▸ REQUIREMENT
Return only the lines running from the top of the entries to the line with "You are a computer-use agent.", inclusive, exactly as written.

▸ EXERCISE INPUT
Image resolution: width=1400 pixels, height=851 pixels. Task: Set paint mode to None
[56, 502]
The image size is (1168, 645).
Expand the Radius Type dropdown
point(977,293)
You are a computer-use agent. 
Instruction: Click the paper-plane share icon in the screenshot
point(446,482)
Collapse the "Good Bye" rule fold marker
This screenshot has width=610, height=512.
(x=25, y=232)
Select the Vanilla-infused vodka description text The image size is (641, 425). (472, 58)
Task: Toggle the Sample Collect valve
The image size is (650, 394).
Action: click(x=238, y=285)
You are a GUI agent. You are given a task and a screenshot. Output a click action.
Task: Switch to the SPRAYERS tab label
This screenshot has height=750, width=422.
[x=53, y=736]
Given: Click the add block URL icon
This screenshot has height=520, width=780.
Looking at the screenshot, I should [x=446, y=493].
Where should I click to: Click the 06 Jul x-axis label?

▸ RESPONSE FOR THIS EXERCISE
Image resolution: width=1400 pixels, height=851 pixels. Task: Set paint mode to None
[56, 502]
The image size is (1168, 645).
Expand the Radius Type dropdown
point(977,293)
You are a computer-use agent. 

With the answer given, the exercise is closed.